NASA solves mystery of jelly doughnut-shaped rock on Mars

Ars Technica » Scientific Method 2014-02-15

This image from the panoramic camera (Pancam) on NASA's Mars Exploration Rover Opportunity shows the location of "Pinnacle Island" rock before it appeared in front of the rover in early January 2014.
NASA/JPL-Caltech/Cornell Univ./Arizona State Univ.

NASA announced this week that it has solved the mystery of the “jelly doughnut-shaped” rock that suddenly appeared in front of the Mars rover Opportunity earlier this year. The small white-ish rock with a deep red center was dubbed “Pinnacle Island” by scientists at NASA, who say the rock wasn't there one day, and then 12 Martian days later, it showed up in images that Opportunity sent back.
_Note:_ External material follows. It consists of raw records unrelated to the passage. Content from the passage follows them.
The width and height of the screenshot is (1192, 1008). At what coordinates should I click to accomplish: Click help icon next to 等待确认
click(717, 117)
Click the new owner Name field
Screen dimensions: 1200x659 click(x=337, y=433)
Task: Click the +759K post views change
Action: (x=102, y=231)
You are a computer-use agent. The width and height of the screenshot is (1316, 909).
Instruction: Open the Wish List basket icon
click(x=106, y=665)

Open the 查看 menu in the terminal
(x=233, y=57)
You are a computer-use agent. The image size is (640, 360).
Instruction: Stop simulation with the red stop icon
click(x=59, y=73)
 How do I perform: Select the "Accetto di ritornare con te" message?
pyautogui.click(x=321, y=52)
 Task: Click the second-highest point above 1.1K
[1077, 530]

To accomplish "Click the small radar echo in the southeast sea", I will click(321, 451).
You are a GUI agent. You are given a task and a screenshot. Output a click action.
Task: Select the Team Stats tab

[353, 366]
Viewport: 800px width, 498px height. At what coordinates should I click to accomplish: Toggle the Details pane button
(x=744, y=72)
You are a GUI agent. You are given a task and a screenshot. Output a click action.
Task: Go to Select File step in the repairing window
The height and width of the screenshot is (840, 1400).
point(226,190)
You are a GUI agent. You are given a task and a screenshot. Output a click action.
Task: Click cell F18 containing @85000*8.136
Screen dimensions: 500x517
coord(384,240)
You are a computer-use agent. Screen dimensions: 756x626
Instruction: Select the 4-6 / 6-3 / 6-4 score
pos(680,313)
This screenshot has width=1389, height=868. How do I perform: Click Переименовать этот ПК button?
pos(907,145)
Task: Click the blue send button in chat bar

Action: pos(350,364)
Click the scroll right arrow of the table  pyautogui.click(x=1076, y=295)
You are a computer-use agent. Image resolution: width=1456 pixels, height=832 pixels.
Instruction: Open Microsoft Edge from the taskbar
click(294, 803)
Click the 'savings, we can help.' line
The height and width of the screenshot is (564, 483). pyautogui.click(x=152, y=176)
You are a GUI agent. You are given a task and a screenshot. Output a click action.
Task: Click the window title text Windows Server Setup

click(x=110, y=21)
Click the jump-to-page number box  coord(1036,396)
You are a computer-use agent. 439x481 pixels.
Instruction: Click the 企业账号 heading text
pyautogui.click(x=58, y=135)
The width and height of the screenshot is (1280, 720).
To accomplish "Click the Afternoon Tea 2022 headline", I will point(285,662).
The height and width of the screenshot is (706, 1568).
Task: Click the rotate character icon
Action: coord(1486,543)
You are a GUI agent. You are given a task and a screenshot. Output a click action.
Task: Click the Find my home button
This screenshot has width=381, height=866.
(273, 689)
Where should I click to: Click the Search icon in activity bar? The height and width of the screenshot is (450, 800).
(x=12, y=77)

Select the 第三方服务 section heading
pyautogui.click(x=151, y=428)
While NASA took the discovery in stride, the information instigated some outlandish speculation from people outside of the space agency, and one “astrobiologist” even sued NASA for failing to expedite an investigation of the rock. (He demanded 100 high-resolution photographs of the anomaly, which he was sure was a “mushroom-like fungus, a composite organism consisting of colonies of lichen and cyanobacteria, and which on Earth is known as Apothecium.”) The space agency, for its part, maintained that the rock was either a close call with a meteor or the result of something Opportunity did.

It turns out that NASA's latter speculation was correct: Pinnacle Island is just a small piece of a larger rock that broke off when Opportunity drove over it. According to the Jet Propulsion Laboratory, "Once we moved Opportunity a short distance, after inspecting Pinnacle Island, we could see directly uphill an overturned rock that has the same unusual appearance. We drove over it. We can see the track. That's where Pinnacle Island came from."